[Work to be completed]: Quote every one of the following rows word for word.

Data items
•••

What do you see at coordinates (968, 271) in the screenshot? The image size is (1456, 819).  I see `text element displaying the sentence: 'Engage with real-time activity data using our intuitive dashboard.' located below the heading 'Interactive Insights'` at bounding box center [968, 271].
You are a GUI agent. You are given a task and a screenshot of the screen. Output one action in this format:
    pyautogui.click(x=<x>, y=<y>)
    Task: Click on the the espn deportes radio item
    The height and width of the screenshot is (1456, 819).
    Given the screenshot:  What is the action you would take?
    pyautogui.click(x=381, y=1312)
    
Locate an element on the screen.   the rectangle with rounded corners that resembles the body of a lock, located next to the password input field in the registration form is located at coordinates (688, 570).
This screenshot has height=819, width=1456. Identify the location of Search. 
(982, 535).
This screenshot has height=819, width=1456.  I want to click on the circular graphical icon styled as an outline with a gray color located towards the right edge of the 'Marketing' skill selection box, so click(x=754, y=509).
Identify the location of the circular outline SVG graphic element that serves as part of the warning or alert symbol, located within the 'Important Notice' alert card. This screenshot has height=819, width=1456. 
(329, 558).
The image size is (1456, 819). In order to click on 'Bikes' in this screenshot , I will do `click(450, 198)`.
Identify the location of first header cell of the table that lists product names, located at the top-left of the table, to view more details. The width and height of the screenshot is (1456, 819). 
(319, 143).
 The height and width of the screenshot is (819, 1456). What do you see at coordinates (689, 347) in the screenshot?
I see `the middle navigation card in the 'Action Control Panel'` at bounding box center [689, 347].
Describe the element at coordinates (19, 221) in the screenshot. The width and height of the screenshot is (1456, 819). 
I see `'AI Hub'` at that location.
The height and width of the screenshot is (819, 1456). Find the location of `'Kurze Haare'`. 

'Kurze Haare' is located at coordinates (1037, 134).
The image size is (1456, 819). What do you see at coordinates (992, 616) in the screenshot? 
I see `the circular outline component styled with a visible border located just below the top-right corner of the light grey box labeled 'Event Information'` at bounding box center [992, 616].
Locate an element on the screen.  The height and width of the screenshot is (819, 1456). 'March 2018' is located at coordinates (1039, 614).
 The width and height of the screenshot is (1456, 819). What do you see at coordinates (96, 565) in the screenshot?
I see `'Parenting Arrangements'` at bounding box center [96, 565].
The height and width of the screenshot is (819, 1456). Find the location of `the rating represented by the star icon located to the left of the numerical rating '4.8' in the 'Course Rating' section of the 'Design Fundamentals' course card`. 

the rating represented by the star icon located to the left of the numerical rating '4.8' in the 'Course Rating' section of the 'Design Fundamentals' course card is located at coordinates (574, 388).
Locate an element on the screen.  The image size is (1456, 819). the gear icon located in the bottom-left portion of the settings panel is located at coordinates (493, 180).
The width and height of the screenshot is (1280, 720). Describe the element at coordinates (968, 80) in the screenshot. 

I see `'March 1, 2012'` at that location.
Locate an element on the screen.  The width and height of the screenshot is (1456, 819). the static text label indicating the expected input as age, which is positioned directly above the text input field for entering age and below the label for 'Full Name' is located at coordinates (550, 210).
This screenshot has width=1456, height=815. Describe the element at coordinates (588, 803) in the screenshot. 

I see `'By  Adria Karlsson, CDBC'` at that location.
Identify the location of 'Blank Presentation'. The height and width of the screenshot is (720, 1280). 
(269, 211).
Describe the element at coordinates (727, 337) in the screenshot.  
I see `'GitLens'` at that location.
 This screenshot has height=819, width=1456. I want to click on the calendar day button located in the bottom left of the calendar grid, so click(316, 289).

•••

[Expected answer]:
What do you see at coordinates (968, 271) in the screenshot? The image size is (1456, 819).  I see `text element displaying the sentence: 'Engage with real-time activity data using our intuitive dashboard.' located below the heading 'Interactive Insights'` at bounding box center [968, 271].
You are a GUI agent. You are given a task and a screenshot of the screen. Output one action in this format:
    pyautogui.click(x=<x>, y=<y>)
    Task: Click on the the espn deportes radio item
    The height and width of the screenshot is (1456, 819).
    Given the screenshot:  What is the action you would take?
    pyautogui.click(x=381, y=1312)
    
Locate an element on the screen.   the rectangle with rounded corners that resembles the body of a lock, located next to the password input field in the registration form is located at coordinates (688, 570).
This screenshot has height=819, width=1456. Identify the location of Search. 
(982, 535).
This screenshot has height=819, width=1456.  I want to click on the circular graphical icon styled as an outline with a gray color located towards the right edge of the 'Marketing' skill selection box, so click(x=754, y=509).
Identify the location of the circular outline SVG graphic element that serves as part of the warning or alert symbol, located within the 'Important Notice' alert card. This screenshot has height=819, width=1456. 
(329, 558).
The image size is (1456, 819). In order to click on 'Bikes' in this screenshot , I will do `click(450, 198)`.
Identify the location of first header cell of the table that lists product names, located at the top-left of the table, to view more details. The width and height of the screenshot is (1456, 819). 
(319, 143).
 The height and width of the screenshot is (819, 1456). What do you see at coordinates (689, 347) in the screenshot?
I see `the middle navigation card in the 'Action Control Panel'` at bounding box center [689, 347].
Describe the element at coordinates (19, 221) in the screenshot. The width and height of the screenshot is (1456, 819). 
I see `'AI Hub'` at that location.
The height and width of the screenshot is (819, 1456). Find the location of `'Kurze Haare'`. 

'Kurze Haare' is located at coordinates (1037, 134).
The image size is (1456, 819). What do you see at coordinates (992, 616) in the screenshot? 
I see `the circular outline component styled with a visible border located just below the top-right corner of the light grey box labeled 'Event Information'` at bounding box center [992, 616].
Locate an element on the screen.  The height and width of the screenshot is (819, 1456). 'March 2018' is located at coordinates (1039, 614).
 The width and height of the screenshot is (1456, 819). What do you see at coordinates (96, 565) in the screenshot?
I see `'Parenting Arrangements'` at bounding box center [96, 565].
The height and width of the screenshot is (819, 1456). Find the location of `the rating represented by the star icon located to the left of the numerical rating '4.8' in the 'Course Rating' section of the 'Design Fundamentals' course card`. 

the rating represented by the star icon located to the left of the numerical rating '4.8' in the 'Course Rating' section of the 'Design Fundamentals' course card is located at coordinates (574, 388).
Locate an element on the screen.  The image size is (1456, 819). the gear icon located in the bottom-left portion of the settings panel is located at coordinates (493, 180).
The width and height of the screenshot is (1280, 720). Describe the element at coordinates (968, 80) in the screenshot. 

I see `'March 1, 2012'` at that location.
Locate an element on the screen.  The width and height of the screenshot is (1456, 819). the static text label indicating the expected input as age, which is positioned directly above the text input field for entering age and below the label for 'Full Name' is located at coordinates (550, 210).
This screenshot has width=1456, height=815. Describe the element at coordinates (588, 803) in the screenshot. 

I see `'By  Adria Karlsson, CDBC'` at that location.
Identify the location of 'Blank Presentation'. The height and width of the screenshot is (720, 1280). 
(269, 211).
Describe the element at coordinates (727, 337) in the screenshot.  
I see `'GitLens'` at that location.
 This screenshot has height=819, width=1456. I want to click on the calendar day button located in the bottom left of the calendar grid, so click(316, 289).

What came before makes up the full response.